Reposted to Instagram, the 51-year-old added “This sh*t is outta hand” over the video with the caption, “Wow”.
The cover, arriving 24 years after the original song released in 1999 featuring Snoop Dogg, C-Murder and Magic, now has over 100,000 likes.
AI-generated covers are a growing trend surfacing across TikTok and other social media platforms. Fans are creating and uploading songs that use artificial vocal imitations of artists such as The Notorious B.I.G., Kendrick Lamar, Jay-Z, Drake and many more.
Previously, Grimes shared her stance on Twitter about AI’s presence in music technology: “I’ll split 50 [percent] royalties on any successful AI generated song that uses my voice.
“Feel free to use my voice without penalty. I have no label and no legal bindings. I think it’s cool to be fused [with] a machine and I like the idea of open sourcing all art and killing copyright.”
But, in response to this, Universal Music Group requested that streaming services block access from AI services that might be using music on their platform to train their algorithms.

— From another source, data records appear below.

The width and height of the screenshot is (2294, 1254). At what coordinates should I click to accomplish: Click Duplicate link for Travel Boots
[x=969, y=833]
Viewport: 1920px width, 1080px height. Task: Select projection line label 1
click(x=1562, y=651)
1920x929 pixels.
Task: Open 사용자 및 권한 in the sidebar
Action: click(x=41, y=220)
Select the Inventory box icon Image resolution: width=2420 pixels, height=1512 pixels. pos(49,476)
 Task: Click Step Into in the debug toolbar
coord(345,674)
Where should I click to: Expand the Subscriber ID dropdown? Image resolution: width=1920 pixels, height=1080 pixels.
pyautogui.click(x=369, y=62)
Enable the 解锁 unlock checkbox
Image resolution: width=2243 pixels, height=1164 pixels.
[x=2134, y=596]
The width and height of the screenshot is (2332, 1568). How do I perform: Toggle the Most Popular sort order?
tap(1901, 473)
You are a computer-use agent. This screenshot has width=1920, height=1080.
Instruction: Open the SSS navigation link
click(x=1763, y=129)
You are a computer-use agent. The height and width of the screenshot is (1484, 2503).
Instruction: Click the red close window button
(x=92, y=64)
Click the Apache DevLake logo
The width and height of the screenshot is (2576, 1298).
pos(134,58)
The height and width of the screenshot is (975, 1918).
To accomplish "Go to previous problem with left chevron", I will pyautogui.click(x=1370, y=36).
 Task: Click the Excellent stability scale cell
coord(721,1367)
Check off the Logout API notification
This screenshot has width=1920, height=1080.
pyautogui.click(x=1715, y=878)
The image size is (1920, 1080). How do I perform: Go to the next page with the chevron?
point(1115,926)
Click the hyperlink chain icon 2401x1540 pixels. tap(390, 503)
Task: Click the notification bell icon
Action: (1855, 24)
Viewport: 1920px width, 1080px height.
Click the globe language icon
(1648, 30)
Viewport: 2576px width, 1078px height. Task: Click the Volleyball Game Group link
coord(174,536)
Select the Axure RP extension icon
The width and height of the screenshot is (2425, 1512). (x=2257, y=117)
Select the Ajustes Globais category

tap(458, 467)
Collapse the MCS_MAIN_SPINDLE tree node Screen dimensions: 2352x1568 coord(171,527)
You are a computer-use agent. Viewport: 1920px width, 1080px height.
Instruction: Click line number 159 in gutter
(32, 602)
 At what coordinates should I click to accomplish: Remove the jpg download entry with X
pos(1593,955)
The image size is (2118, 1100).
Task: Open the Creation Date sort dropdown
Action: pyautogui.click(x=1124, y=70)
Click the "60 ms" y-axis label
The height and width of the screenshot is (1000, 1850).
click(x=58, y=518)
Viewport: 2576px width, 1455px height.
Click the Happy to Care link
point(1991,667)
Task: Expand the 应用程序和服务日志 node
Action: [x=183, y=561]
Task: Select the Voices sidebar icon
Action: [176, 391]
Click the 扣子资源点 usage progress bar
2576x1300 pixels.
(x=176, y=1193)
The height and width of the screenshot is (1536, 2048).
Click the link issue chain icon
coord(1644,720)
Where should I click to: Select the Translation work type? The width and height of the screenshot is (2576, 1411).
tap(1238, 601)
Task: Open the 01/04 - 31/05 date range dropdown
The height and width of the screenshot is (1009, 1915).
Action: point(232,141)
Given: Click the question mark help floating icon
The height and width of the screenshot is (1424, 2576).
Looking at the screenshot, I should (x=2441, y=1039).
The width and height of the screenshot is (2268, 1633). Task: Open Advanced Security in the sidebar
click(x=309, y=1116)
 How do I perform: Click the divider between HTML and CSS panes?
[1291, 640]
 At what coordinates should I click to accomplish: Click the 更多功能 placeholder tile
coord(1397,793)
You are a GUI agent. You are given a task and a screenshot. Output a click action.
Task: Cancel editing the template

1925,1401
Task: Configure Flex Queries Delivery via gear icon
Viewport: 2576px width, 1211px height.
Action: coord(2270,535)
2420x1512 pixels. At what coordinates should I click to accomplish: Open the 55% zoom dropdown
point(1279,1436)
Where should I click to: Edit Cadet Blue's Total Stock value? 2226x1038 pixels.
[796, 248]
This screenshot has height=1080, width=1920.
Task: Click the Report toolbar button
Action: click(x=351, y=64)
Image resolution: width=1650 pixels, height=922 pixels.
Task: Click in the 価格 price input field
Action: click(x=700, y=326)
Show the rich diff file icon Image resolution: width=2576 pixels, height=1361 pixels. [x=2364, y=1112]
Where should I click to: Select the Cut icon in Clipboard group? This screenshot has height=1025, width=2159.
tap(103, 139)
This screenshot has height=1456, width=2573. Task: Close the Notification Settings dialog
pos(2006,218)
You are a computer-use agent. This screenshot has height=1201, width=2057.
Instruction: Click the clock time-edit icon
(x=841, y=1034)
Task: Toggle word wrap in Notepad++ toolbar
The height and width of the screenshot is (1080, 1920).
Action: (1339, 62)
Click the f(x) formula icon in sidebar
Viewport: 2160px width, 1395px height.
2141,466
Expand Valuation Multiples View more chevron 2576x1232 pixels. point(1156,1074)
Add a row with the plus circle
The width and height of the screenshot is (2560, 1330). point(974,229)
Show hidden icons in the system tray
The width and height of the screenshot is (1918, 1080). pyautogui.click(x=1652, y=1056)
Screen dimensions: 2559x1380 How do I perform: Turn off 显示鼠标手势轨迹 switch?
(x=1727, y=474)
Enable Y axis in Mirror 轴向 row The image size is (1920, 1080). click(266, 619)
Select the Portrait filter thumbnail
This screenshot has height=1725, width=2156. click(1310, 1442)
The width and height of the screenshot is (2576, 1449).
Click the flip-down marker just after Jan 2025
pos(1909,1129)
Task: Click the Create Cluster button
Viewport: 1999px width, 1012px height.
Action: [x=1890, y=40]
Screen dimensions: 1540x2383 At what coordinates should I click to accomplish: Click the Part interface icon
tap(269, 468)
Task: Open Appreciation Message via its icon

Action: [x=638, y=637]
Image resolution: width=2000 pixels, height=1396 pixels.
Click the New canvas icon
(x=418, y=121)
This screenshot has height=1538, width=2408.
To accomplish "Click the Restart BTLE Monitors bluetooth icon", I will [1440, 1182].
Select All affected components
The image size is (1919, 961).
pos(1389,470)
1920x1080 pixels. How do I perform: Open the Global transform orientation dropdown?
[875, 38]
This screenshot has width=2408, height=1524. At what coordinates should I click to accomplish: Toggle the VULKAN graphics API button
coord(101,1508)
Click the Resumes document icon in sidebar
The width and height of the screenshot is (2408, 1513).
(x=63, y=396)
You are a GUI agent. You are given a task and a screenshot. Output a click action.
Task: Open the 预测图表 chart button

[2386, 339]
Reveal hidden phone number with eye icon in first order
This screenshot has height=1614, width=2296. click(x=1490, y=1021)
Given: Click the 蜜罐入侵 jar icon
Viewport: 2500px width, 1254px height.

In a statement to Rolling Stone, UMG said: “The training of generative AI using our artists’ music (which represents both a breach of our agreements and a violation of copyright law) as well as the availability of infringing content created with generative AI on DSPs, begs the question as to which side of history all stakeholders in the music ecosystem want to be on: the side of artists, fans and human creative expression, or on the side of deep fakes, fraud and denying artists their due compensation.
“These instances demonstrate why platforms have a fundamental legal and ethical responsibility to prevent the use of their services in ways that harm artists.”